Whereas the main page says:
>No contracts or monthly fees, leave at anytime. We take 5% you keep 95%. Fair enough?
Which too me qualifies as taking a % of sales, 5 to be precise.
And my final complaint: grey text on a white background...
Yeah, actually, if you're going to be a third party selling user generated content directly (and paying those users) over the internet, what are your responsibilities as the distributor? Can you really just say "Ask your accountant, not our problem..."? Seems like that's the best one can do as a startup though. Incorporate elsewhere?
Doesn't matter, to a degree, the rules apply to anyone selling to Europeans regardless of where they are based. How and if non-compliance will be prosecuted is a more complicated matter.
>> How and if non-compliance will be prosecuted is a more complicated matter.
Indeed. As far as I can tell, it's only been tested in a limited sense when there are relatively clear violations, such as drug markets, blatant piracy, or gambling. But extend that a bit further, and you get into the sort of murky territory where you're forced to blacklist entire countries because they have crazy people running them.
We also provide the service to help you with the EU VAT (and Norwegian VAT) and we also provides payment by SMS (mobile phone) for a lot of countries and a lot more.
I'm assuming that filesprout doesn't do anything about EU VAT because I couldn't find any information on their site.
What does it actually mean then? They're likely to be responsible for EU VAT anyway. Do they provide me with EU VAT invoice that states supplier's VAT number? If not, then it can't act as an intermediary, and that makes them responsible for EU VAT, even if they're based in the US.
Can I comply with EU VAT myself selling through it? Very unlikely. For each B2C transaction EU requires me to have 2 pieces of non-contradictory evidence of customer's location. I will likely need buyer's IP, billing address, card country and in some cases even additional verification if all other pieces evidence contradict (actually happened to me when I was travelling). It doesn't seem that filesprout handles all of that and can provide me with that information.
I used to offer my books through my web site directly, but I moved everything to leanpub because I didn't want to respond to 'bought six months ago, want to download again' emails any more.
How do I link to the file without it being public in the first place? I'd want it to not be publicly accessible, but only accessible through the purchase.
If the link is just hidden that doesn't really solve the security risk of someone downloading the file from the public dropbox url or wherever else.
Perhaps they store the file on their server and you can unlink the file from your own server? I doubt that is the case though.
taking 5% for doing what exactly? I assume this does not include the paypal fee right? so those guys are basically charging at least 1,5% more than paypal for handling what a wordpress+paypal does? what about the analytics of the sale? do they even provide some service around that?

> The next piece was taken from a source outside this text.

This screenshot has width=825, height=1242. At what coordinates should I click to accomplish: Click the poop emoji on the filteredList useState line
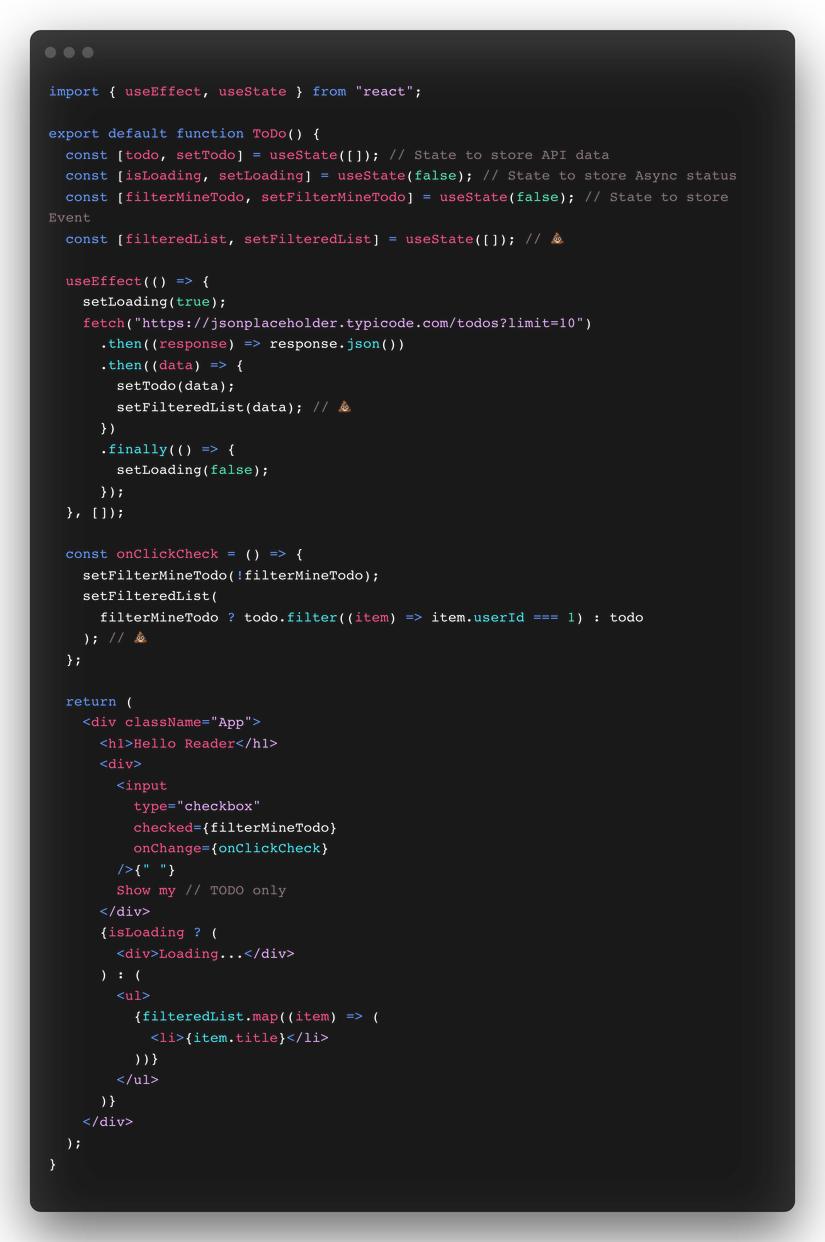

"the purchaser can then download the file from your storage via our website, so the file's location is never exposed." It looks like their site acts as a proxy to the dropbox link which only allows those who have paid to access the file
I suppose they'd say that this problem exists however you get the file to the consumer; their business is being the way you get it to them [legitimate users], not piracy-prevention.
But realistically, the 2 are intrinsically linked. I'd be interested in something like this that actually did something about piracy. I've built the systems myself, so I know it can be done, but it's annoying to maintain.
This is likely not the problem they're trying to solve. This is more of a solution for selling files / access to files, and they provide (assuming) a proxy to that file so people don't just paste the link to the file everywhere on the internet. What you're looking for is to make your blog accessible only by certain registered users, and sell access for accounts. Unless you sell PDF files of the things you blog, then you could use this service that way.
The new rules state that sellers must charge VAT at the rate of the buyer's country and must record evidence of the buyer's location. Even businesses under the VAT threshold must register for VAT just to comply, unless you're selling through a third party who handles it for you - like Google Play.